Poem of the week: 'The fuss you made about your wedding veil' by Abigail Parry

Claude Rains (left) in The Invisible Man (1933) 
Claude Rains (left) in The Invisible Man (1933)

Of the 100 or so poetry books I have reviewed for this paper since 2017, there’s none I’ve returned to more often, or with more pleasure, than Abigail Parry’s Jinx.

Dark and mischievous, it’s a perfect Hallowe’en read – a parade of silver-screen monsters. There are poems about Creature from the Black Lagoon and the 1925 version of The Phantom of the Opera, as well as an unforgettable monologue in the voice of The Wolf Man’s Lon Cheney Jr.

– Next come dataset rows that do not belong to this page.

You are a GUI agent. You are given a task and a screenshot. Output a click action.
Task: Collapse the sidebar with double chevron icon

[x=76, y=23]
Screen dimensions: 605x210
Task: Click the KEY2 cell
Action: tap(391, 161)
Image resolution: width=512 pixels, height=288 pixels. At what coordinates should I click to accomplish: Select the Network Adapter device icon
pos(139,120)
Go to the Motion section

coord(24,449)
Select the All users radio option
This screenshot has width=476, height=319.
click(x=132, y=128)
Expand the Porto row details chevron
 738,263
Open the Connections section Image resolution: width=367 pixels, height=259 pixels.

But in this poem, via a “rainy Sunday afternoon” re-run, Parry wryly summons up The Invisible Man and its famous unmasking scene. In her telling, the scene leaves actor Claude Rains uneasy: was this the moment his talent was eclipsed by mere spectacle?

The poem hints at the idea that a wedding veil might turn its wearer into a kind of Invisible Woman, as she disappears into her new role. Even the names for different kinds of veil – “illusion”, “birdcage”, “juliet” – each seem to offer a cynical commentary on matrimony. But Parry doesn’t labour the point. It’s just as much a poem about the power of cinema, “the ruthless magic of a spectacular age”.

Half the pleasure of these lines is in their smooth, sinuous rhythm and rhyme. Take a moment to read them aloud. The title, itself a perfect pentameter, offers an elegant off-rhyme with the poem’s closing line (veil/well) – neatly tying the knot.

The fuss you made about your wedding veil

When thin enough, it’s called illusion
which will always mean to me
Claude Rains, in 1933,
hurling his nose at the gathered crowd.
The villagers look on dumbly (as do I
from several decades down the line
one rainy Sunday afternoon).
The landlady, screwed up into her bun,
shrieks her famous shriek. Off come the goggles,
off, in furious rounds,
the wound-round bandage covering no wounds,
no face at all. The bobby’s first to speak.
Look, he says.
He’s all eaten away. A horrid phrase
and one I never could dislodge –
not when the credits rolled, or when I learned
about mattes and velvet screens, and Rains
fussing, claustrophobic in his suit.
Afraid of what? Perhaps to be the first
to feel himself winked out
before the eyes of the gathered crowd, and by
the ruthless magic of a spectacular age.
How seamless it all seems –
how easily one might just
fade to black
                                     or slip between
twelve different shades of white,
and edged or plain, and tulle or net,
bandeau, birdcage, juliet –
yes. I think I’d make a fuss as well.